:: Extracted records

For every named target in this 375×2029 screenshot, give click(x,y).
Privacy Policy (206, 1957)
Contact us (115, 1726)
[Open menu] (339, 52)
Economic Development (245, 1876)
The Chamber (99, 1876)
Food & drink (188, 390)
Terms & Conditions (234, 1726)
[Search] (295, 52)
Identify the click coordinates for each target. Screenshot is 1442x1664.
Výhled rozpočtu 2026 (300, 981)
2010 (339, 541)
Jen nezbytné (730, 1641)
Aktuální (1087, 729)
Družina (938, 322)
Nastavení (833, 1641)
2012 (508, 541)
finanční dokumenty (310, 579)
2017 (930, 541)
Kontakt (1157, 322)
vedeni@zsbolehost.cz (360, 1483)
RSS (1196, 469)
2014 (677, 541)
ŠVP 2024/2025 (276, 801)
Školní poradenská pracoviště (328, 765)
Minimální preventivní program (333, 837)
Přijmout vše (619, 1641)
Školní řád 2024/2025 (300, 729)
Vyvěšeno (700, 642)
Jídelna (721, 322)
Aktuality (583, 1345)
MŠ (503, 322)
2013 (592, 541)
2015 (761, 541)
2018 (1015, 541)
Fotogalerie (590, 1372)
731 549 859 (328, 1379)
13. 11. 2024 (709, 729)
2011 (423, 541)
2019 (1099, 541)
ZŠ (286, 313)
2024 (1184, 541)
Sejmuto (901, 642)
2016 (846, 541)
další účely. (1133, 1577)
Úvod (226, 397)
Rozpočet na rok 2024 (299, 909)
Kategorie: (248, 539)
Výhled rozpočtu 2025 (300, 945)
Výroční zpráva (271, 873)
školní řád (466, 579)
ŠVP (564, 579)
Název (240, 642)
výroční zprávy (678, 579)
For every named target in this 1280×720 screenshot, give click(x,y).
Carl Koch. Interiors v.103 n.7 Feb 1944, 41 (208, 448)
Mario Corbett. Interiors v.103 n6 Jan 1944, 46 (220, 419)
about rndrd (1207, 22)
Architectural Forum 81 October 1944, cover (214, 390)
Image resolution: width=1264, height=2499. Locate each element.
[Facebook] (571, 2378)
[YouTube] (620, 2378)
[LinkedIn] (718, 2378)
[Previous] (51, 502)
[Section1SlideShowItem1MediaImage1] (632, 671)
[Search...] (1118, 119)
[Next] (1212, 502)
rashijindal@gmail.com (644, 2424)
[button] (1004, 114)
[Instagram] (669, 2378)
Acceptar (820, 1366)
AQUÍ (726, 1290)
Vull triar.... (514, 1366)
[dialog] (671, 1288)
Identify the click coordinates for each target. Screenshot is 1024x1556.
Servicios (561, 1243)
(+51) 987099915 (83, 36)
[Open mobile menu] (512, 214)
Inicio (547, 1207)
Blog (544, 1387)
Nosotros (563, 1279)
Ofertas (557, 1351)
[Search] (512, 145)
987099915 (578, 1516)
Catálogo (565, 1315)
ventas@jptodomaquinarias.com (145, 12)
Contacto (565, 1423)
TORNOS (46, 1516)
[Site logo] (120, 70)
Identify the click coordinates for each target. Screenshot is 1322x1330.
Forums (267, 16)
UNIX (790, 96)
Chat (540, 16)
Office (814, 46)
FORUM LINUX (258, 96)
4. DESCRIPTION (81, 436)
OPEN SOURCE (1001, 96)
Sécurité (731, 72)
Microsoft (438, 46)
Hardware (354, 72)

::::

From the first line of the data through the line with "[Search] (295, 52)", copy every line in full, shifting each coordinate in the answers up by 141.

→ **Full solution**
For every named target in this 375×2029 screenshot, give click(x,y).
Privacy Policy (347, 2098)
Contact us (256, 1867)
[Open menu] (480, 193)
Economic Development (386, 2017)
The Chamber (240, 2017)
Food & drink (329, 531)
Terms & Conditions (375, 1867)
[Search] (436, 193)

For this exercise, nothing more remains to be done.